→ **Task instructions**
1. Transcribe the interview transcript on software engineering at scale, copying everything from "Gregory Kapfhammer 00:10:18" down to "that was necessary?".
2. List every timestamp that appears in the interview transcript on software engineering at scale.

→ **Selected extract**
● ● ● ● ●

Hyrum Wright 00:09:11 So I’ve often said the problems that Google are not problems of kind, email existed before Gmail, but no one had given a gigabyte at the time of data storage, right? That’s a scale problem. Search engines had existed before Google, but no one had given the comprehensiveness that the Google search engine did when we came out, right? So like there are problems of scale, not of kind. In software engineering, some of our problems exist about testing. How do we test everything that needs to be tested in a reasonable way? How do we index all of our source code and give discoverability into our process in a reasonable way? How do we ensure that we have that we have appropriate quality across our code base in a reasonable way, right? And when I say in a reasonable way, we’re talking about code base that’s hundreds of millions of lines large and that’s not anything that anyone can review manually. When we do migration, how can we do that in a reasonable way, in a scalable way? We’re really looking for sublinear scaling costs as opposed to something that’s scales with the side of the size of the code base because as the code base continues to grow, you don’t want to have to be investing ever more resources into just keeping it maintained.

Gregory Kapfhammer 00:10:18 You mentioned several concrete examples like for example, being able to index all of the source code. Can you explain why you would need to do that indexing and what would be the practical ramification of getting the indexing wrong so that it didn’t handle the scale that was necessary?

Hyrum Wright 00:10:33 So there’s a couple of consumers of something like a codebase index. One is, as I mentioned, the large-scale maintenance tools that read this index and then can run stack analysis and other kinds of tools across the code base to do either maintenance activities or find bugs or other kinds of analyses that give insights into the software for the owners of every project at Google. Another consumer is engineers themselves, right? They want to look at the code browser, they want to see what’s going on. We find that a great way of learning to write software is looking at other people’s software and finding out what they did. So if you’re using a new API for the first time, you can browse Google’s internal code base and see how is that API being used and what way should I be using that API. If we’re not indexing everything, then those two processes fall down. We can’t effectively migrate everything because we can’t get a complete picture of the world, and somebody may not be able to find the examples that they need in their existing or to make the changes that they need to their existing system.

Gregory Kapfhammer 00:11:32 So when you talked about indexing, it sounds like that’s a challenge you’ve faced in the past. I’m wondering since the book was published, have there been any new scale or efficiency challenges you faced?

Hyrum Wright 00:11:43 I think one of them that’s not just us but the entire industry, we’re looking at how can we use our physical plant more efficiently? How can we use the systems that we have? How can we run our software more efficiently so that we can better provide service to customers, provide service to more customers? AI has become a set of workloads that requires a significant amount of compute power in the last few years. And we’re thinking about how we can make sure that we provide those services to users in a scalable way without having to completely rebuild our physical plant. And so these software engineering scalability problems still have a lot of meaning today.

● ● ● ● ●

→ **Source data**
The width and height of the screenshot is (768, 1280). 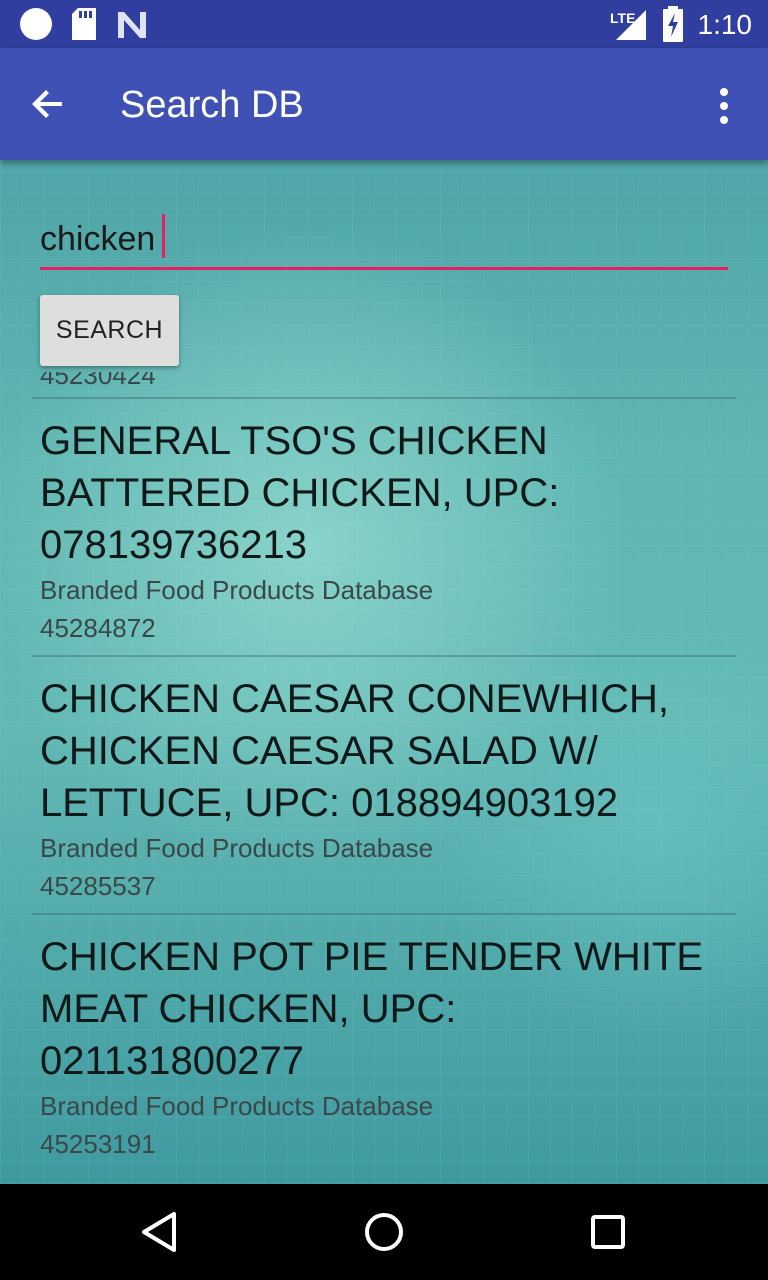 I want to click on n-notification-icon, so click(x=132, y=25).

● ● ● ● ●

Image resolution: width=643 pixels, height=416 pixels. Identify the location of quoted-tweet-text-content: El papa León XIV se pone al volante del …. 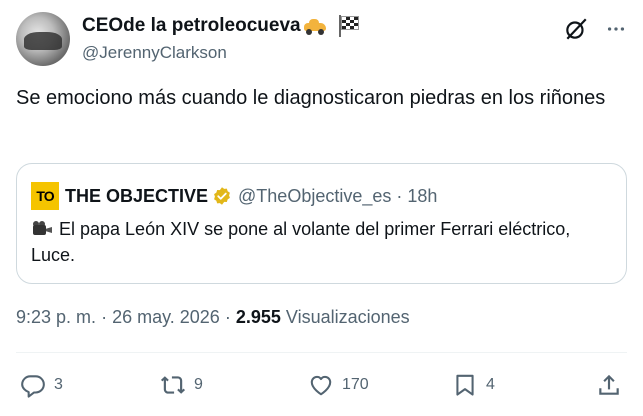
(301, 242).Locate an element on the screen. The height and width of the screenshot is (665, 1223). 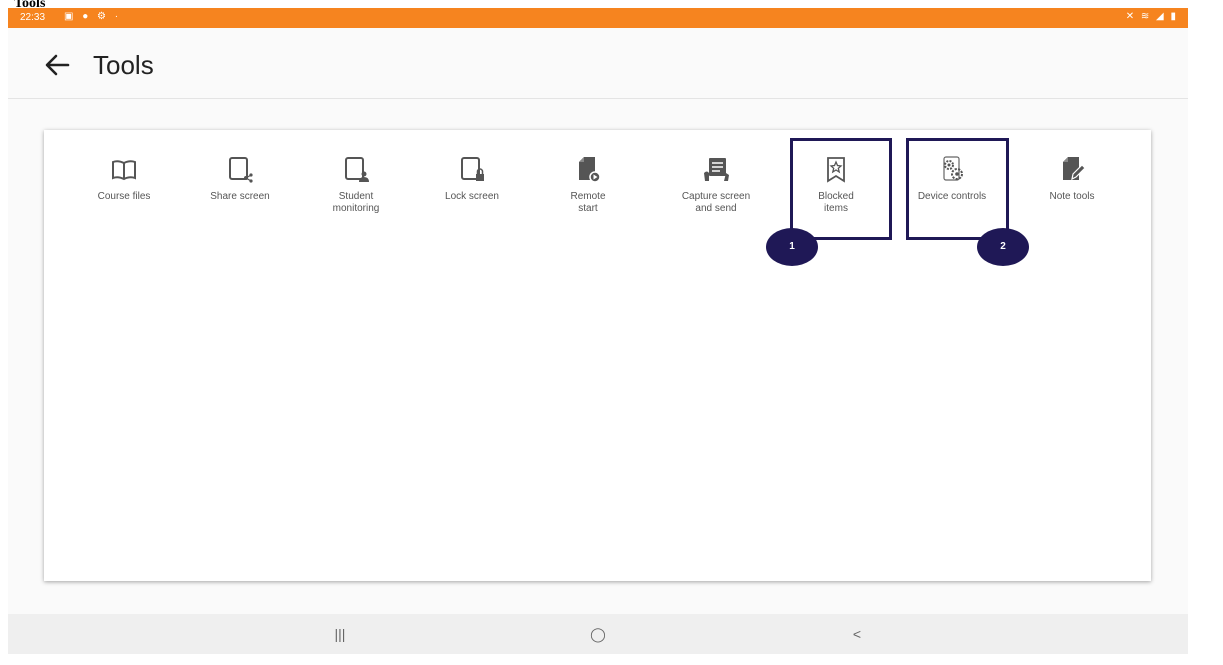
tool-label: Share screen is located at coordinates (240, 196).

● ● ● ● ●

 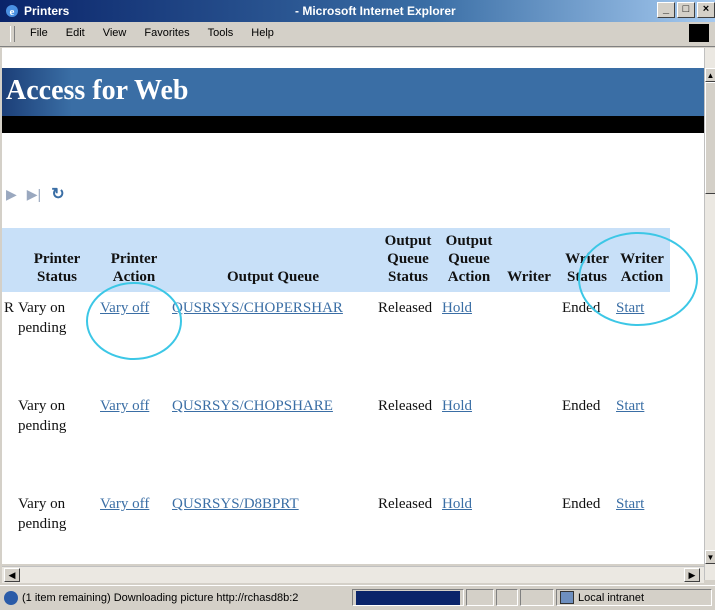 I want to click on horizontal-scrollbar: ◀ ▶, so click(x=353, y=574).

● ● ● ● ●

→ **Answers to the tasks**
1.
Gregory Kapfhammer 00:10:18 You mentioned several concrete examples like for example, being able to index all of the source code. Can you explain why you would need to do that indexing and what would be the practical ramification of getting the indexing wrong so that it didn’t handle the scale that was necessary?

2.
00:09:11
00:10:18
00:10:33
00:11:32
00:11:43